Themes are about accessibility first, personalization second

Mark Miro
2 min readJul 14, 2022

Although custom themes and variations are often responsible for broken UI states like the one below, developers love themes. Why? Developers aren’t known for their vanity about how things look.

Hues stand out better against a dark background than a light one. In light mode, blue and black look almost the same. In dark mode, blue and white are easier to distinguish.

Programmers spend a lot of time behind screens and they know what they like. The downside of a dark theme is that you’re more sensitive to external light hurting the legibility of the text on your screen. Dark UIs can look really bad on glossy screens experiencing glare. But glossy screens are also sharper and show color better. I worked at a few companies that had too much light getting into the office from the windows. These windows were often boarded up.

I couldn’t find a picture of a startup with boarded up windows. Usually, “boarded-up” is associated with a business closing, and that’s what Google gave me.

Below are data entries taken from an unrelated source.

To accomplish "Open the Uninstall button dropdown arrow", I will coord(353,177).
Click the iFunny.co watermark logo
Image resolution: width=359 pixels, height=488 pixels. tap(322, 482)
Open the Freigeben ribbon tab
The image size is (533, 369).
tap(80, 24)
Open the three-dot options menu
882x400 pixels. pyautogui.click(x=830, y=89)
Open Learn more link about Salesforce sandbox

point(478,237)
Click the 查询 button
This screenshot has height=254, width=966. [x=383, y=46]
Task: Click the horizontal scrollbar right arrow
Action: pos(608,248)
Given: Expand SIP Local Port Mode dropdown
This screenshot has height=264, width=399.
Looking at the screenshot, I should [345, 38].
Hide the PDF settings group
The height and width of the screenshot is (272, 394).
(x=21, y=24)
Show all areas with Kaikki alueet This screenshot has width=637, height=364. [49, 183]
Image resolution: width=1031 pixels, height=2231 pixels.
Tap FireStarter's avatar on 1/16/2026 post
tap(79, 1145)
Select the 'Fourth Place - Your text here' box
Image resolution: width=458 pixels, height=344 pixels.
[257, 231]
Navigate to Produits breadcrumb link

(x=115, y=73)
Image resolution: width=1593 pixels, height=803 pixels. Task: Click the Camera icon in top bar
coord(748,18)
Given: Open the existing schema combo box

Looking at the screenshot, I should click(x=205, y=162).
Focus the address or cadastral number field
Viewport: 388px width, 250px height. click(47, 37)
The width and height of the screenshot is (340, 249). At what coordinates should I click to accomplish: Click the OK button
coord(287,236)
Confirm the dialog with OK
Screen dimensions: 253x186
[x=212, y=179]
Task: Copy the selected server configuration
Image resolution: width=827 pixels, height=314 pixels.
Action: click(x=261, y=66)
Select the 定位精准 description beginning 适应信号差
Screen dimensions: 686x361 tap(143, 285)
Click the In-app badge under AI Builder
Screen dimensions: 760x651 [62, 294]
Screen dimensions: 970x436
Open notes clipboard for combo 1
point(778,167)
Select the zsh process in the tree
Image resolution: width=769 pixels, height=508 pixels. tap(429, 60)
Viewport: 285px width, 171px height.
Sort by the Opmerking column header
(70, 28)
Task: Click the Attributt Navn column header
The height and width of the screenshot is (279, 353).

I tend to like my light themes, but this is because I like sunlight more than I like colored syntax, though I often go back and forth. And it’s also because I tend to turn up my screen brightness as high as possible to compensate for the external light. It’s also why I bought a MacBook Pro with a 1000 nit display and installed Vivid so I could make use of it.

The other reason I lean toward light mode is that it can be hard to adjust my eyes to a web page with a dark background after I’ve been staring at code in a dark-themed editor while coding into into the evening. This is why I’m tempted to use a light theme even at night.

Darkness also messes with my circadian rhythm. It’s easy for me to fall into a pattern of falling asleep later every night unless I’m careful with my screen time at night and the amount of sunlight I get during the day.

Themes serve a real practical purpose. Seeing them as tools for personalization serves to unfairly diminish the importance of what a theme can do.